I regret not having Bob not build me a flat ivory joint pool cue with a R12 design or equivalent. He is a tremendously
talented cue maker and set the pace of cue making back in 1981 when he and Terry founded Schon Cues. Mine does
not see play any longer since my tastes in cue joints & cue weight changed since ‘84/‘85. But it’s still handsome today.
Matt has a very special cue here. Not only because of the massive inscription in the cap, but to me, THE most special and interesting thing about this cue is though forearm is a 4 point/rotation layout, the sleeve is a 6 rotation layout. Very cool and possibly unique. I would guess the only one Bob ever built like that.
 

71dewajack

Active member
Matt has a very special cue here. Not only because of the massive inscription in the cap, but to me, THE most special and interesting thing about this cue is though forearm is a 4 point/rotation layout, the sleeve is a 6 rotation layout. Very cool and possibly unique. I would guess the only one Bob ever built like that.
And considering his description of the events above, it seems obvious why Bob probably didn't do another one like that, LOL. Very sharp cue indeed.
 

sixpack

AzB Silver Member
Silver Member
I had played with Meucci, Mali, McDermott - then when I got a ‘real’ job I went to Showcase billoards and test hit every cue in the place. I was there for several hours and the absolute best hit was a new Schon R9. It was a beautiful cue as well but I didn’t care at all about that at the time. I think it was $725 but Clay gave me a generous trade-in amount for the McDermott I had at the time. He was probably just tired of me.

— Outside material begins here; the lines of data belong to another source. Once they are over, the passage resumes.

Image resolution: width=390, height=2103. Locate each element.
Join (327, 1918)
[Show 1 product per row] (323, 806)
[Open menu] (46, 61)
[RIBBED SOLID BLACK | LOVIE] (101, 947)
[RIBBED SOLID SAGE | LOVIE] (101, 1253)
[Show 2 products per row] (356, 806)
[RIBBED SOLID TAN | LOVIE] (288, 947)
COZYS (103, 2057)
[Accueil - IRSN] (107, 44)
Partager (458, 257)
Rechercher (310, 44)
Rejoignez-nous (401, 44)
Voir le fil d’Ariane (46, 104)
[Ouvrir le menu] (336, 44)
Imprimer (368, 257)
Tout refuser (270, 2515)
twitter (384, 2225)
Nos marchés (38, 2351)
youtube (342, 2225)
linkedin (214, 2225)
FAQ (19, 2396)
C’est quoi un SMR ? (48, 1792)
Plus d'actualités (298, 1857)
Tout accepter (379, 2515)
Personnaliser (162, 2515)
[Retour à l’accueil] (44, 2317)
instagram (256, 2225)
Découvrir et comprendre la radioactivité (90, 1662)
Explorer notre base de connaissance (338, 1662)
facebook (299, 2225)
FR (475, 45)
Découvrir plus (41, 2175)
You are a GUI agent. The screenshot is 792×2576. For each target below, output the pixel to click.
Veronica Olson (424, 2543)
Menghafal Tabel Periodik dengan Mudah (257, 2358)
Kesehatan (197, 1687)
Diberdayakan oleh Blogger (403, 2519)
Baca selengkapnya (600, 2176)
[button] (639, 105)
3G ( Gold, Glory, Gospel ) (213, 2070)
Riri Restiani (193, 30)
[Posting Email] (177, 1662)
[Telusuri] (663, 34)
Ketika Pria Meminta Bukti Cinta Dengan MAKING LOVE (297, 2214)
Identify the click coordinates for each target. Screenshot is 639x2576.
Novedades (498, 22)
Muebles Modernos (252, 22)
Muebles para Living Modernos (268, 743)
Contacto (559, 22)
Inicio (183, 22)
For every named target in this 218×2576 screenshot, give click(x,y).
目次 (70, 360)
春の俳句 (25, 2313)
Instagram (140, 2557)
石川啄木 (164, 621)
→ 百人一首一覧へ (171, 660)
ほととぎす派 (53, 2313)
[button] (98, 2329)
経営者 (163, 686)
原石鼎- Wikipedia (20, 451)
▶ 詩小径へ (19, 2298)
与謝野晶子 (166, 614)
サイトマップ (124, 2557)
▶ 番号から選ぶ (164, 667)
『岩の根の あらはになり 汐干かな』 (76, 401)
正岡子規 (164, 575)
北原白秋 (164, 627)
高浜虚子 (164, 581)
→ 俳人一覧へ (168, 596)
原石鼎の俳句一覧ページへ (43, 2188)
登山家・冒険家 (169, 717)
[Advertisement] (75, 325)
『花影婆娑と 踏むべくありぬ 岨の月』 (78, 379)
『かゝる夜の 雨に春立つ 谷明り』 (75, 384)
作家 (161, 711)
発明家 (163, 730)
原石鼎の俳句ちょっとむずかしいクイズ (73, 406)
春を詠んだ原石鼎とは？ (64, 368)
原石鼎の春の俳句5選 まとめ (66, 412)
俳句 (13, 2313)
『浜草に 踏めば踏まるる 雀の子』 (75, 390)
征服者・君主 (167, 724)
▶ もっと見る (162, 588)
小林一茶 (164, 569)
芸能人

It’s been my player ever since. I paired it with an older OB shaft right when Covid started and I love that combination.
 

71dewajack

Active member
I had played with Meucci, Mali, McDermott - then when I got a ‘real’ job I went to Showcase billoards and test hit every cue in the place. I was there for several hours and the absolute best hit was a new Schon R9. It was a beautiful cue as well but I didn’t care at all about that at the time. I think it was $725 but Clay gave me a generous trade-in amount for the McDermott I had at the time. He was probably just tired of me.

It’s been my player ever since. I paired it with an older OB shaft right when Covid started and I love that combination.
Awesome, it'd be cool to see pictures.